This repository shows the work, submitted as part of the coursework from the Deep Learning School. The coursework was set as an in-class Kaggle competition. Full Course for Part 1 of Deep Learning School (Spring 2020) is available at: https://stepik.org/course/65389/syllabus.
Note, the course was taught in Russian. Parts of the notebooks in Russian were left from the simpsons-baseline.ipnb provided as a starting point by course organisers. My comments are added in English.
- Title: Journey to Springfield: Simpsons Classification
- Type: Image Classification Coursework
- Author: George Batchkala
- Data: Journey to Springfield
- GitHub repository: https://github.com/GeorgeBatch/simpsons-classification
The Simpsons TV-show has been filmed for over 25 years. Some of the characters were there for many years and their looks changed significantly. The aim of this work is to train a model, which can accurately name different Simpsons characters.
The data consisted of:
- 20933 labeled images, which were used for training and model validation
- 991 unlabeled images, for which class labels needed to be provided (test set)
The images were unevenly split across 42 different characters (classes).
The metric used in a competition was the mean F1-Score, which is commonly used for multiclass classification problems such as this one.
The coursework was marked according to performance on the Kaggle public test set. All works with F1-score above 0.97 were awarded full marks.
Achieving F1-score of more than 0.97 on the test set with less than 10 submissions became the primary goal of this project. The restriction on the number of submissions is useful not to overfit on the public score of the test set, since at this point it stops reflecting true generalisation performance (see more in a blog post by Moritz Hardt).
All notebooks can be found in the ~/notebooks directory. Weights for the more sophisticated models (V3-V5) are saved in the ~/weights directory.
The best submission is saved in the root directory as: efficientnet-b2_3FeatureExtrEpochs-50FinetuningEpochs-submission.csv
I first tried to get results from a baseline pipeline provided as a starting point by the course organisers. I debugged and added comments to it.

(Item coordinate data)
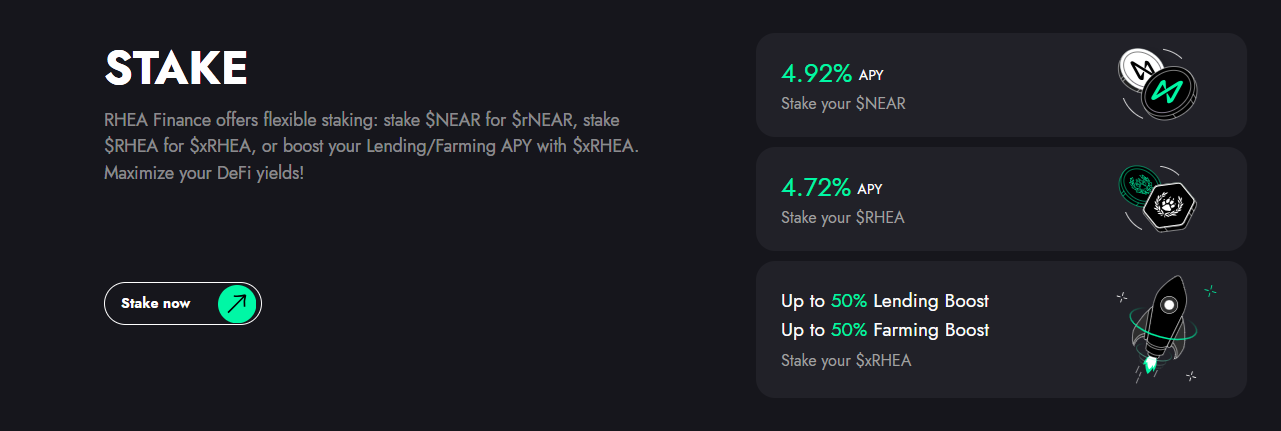Image resolution: width=1281 pixels, height=431 pixels.
Task: Click the green arrow icon in Stake now
Action: tap(237, 303)
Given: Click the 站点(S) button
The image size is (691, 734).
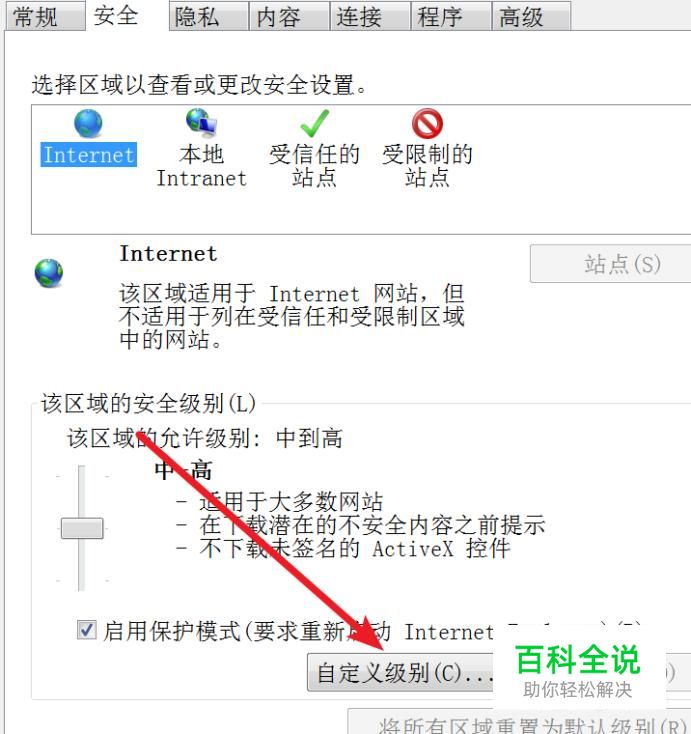Looking at the screenshot, I should [610, 264].
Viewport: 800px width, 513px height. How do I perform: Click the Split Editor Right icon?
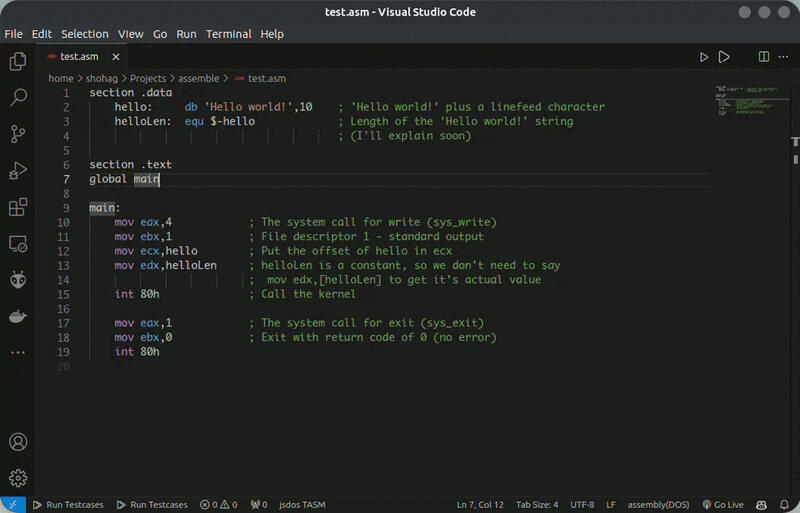pos(763,58)
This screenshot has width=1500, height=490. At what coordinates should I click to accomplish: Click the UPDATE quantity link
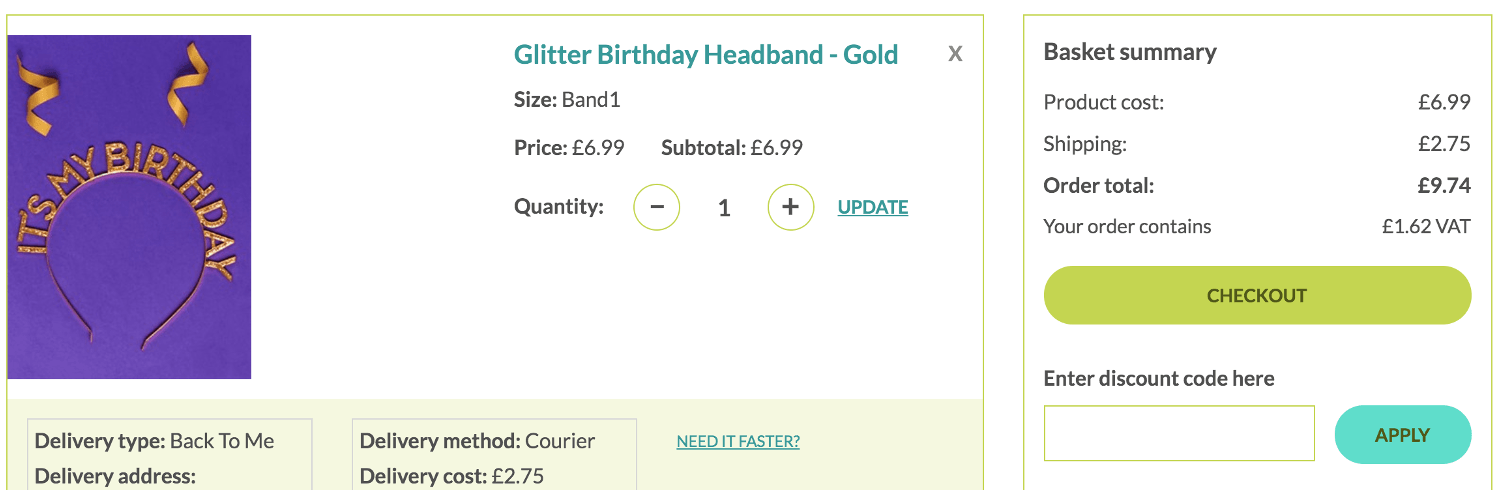[873, 207]
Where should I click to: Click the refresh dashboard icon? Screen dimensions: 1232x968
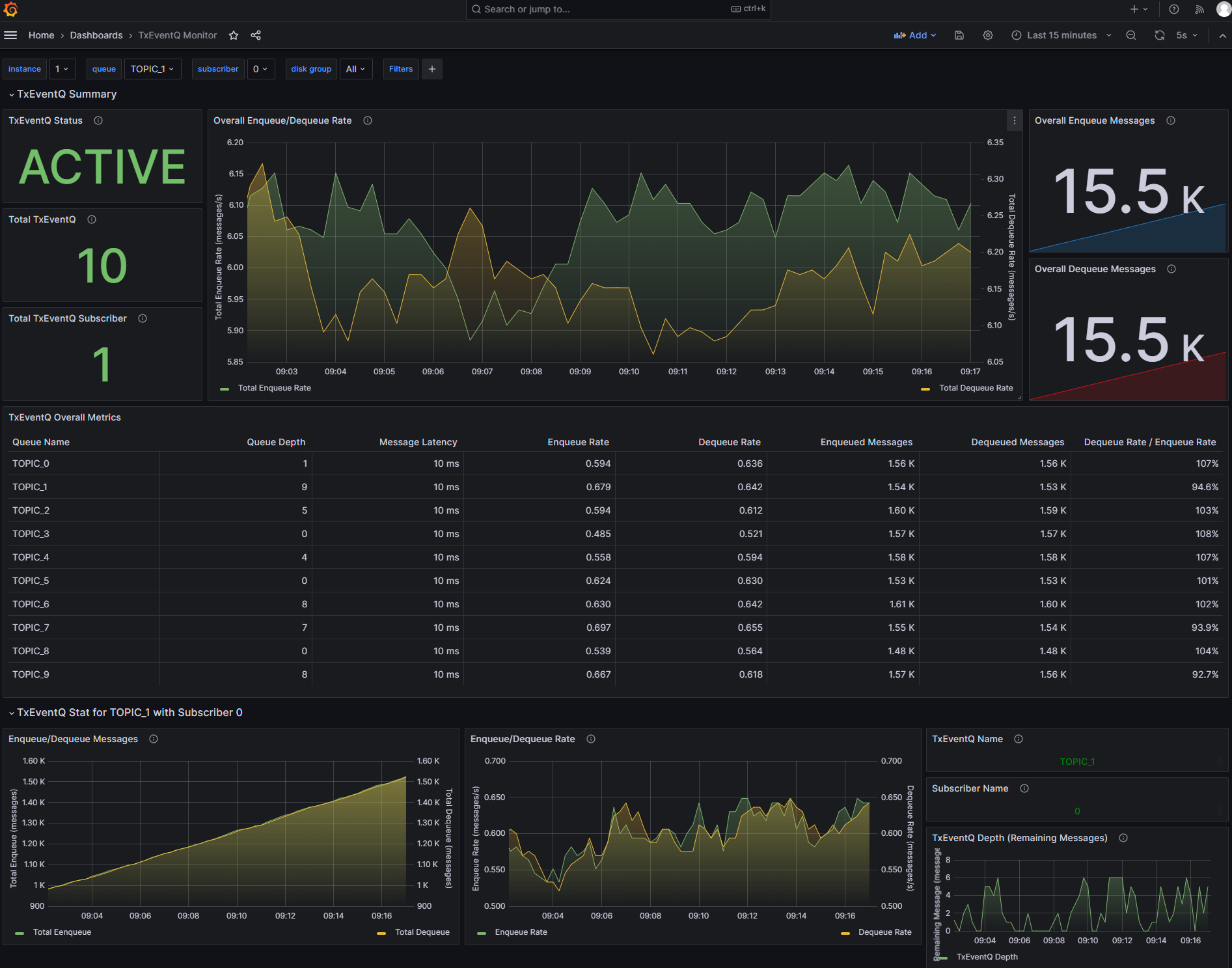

> **Task requirements**
In the Simpsons classification coursework description, how many labeled images did the data include? You won't need the rows for anything here.

> **Full output**
20933 labeled images.